In light of these observations and the potential that SR and SR-like proteins still possess unidentified functions, we propose the idea that Gbp2 and Hrb1 may be the prototype of the EJC. Although present results do not show strict functional equivalences between these factors, Gbp2 and Hrb1 appear to serve as molecular marks for nuclear splicing and create a memory that can be linked to NMD in the cytoplasm, analogous to EJCs. This correlation of nuclear and cytoplasmic events enables communication between upstream and downstream processes and, importantly, provides the basis for various levels of regulation and surveillance. It is conceivable that a less distinguished form of the EJC suffices for the relatively simple genome and modest intronome in yeast. As the complexity of gene expression increased through evolution, the functions of Gbp2 and Hrb1 may have elaborated into the larger family of SR proteins and their more specialized and specific activities in splicing, accommodating, and also creating more possibilities for regulation. In addition, the complex nature of alternative splicing results in high rates of errors [49,143], which may have prompted a stronger link between splicing and NMD to improve the stringency of surveillance, implemented through the direct role of EJC in NMD activation. Accordingly, the quality control functions of Gbp2 and Hrb1 are most likely conserved and may hint to the homologous activities of EJC-associated human proteins. Future studies are expected to reveal more similarities as well as differences between the yeast SR-like proteins and their human counterparts, which would offer a more complete picture of how the significance and versatility of these RNA-binding proteins have developed early but continued to advance through evolution, serving crucial roles in the regulation of gene expression.

7. Closing Remarks

Splicing is an essential mechanism that shapes the diverse but carefully controlled output of the genome. It comes as no surprise that misregulation of splicing events underlies a myriad of severe abnormalities found in organisms, including developmental disorders, neurodegenerative and inherited diseases, as well as cancers (reviewed in [144,145,146]). Recently, alternative splicing has also been implicated in aging and longevity (reviewed in [147]). Many studies have therefore strived to develop therapeutic strategies that focus on splicing modulators and the regulators of these factors. Continued research on the molecular mechanism of splicing and its quality control pathways further deepens our knowledge and may support the identification of novel therapeutic targets.

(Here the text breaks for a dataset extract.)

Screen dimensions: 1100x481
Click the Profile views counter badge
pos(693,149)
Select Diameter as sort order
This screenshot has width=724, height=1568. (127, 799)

The family of SR proteins plays critical roles in splicing, but the range of their cellular activities is still expanding. For example, Gbp2 and several human SR proteins were found to accumulate in stress granules or distinct cytoplasmic foci under specific types of cellular stress, and were suggested to participate in translation repression under these circumstances [134,148,149]. In addition, transcriptome-wide analysis of yeast RNPs has revealed that Gbp2 is also strongly associated with small nucleolar RNAs and long non-coding (lnc) RNAs [117]. Subsequent reports demonstrated that lncRNAs engaged in translation could be targeted to NMD, and this is functionally significant for the regulation of gene expression [56,68,150,151]. Recent reports have further implicated a regulatory interplay between human SR proteins, microRNAs, and lncRNAs underlying oncogenic or other health effects [152,153,154,155,156]. Unraveling of the complete repertoire of events in which SR proteins participate is anticipated, and will hopefully bring about exciting and fruitful development in disease curing.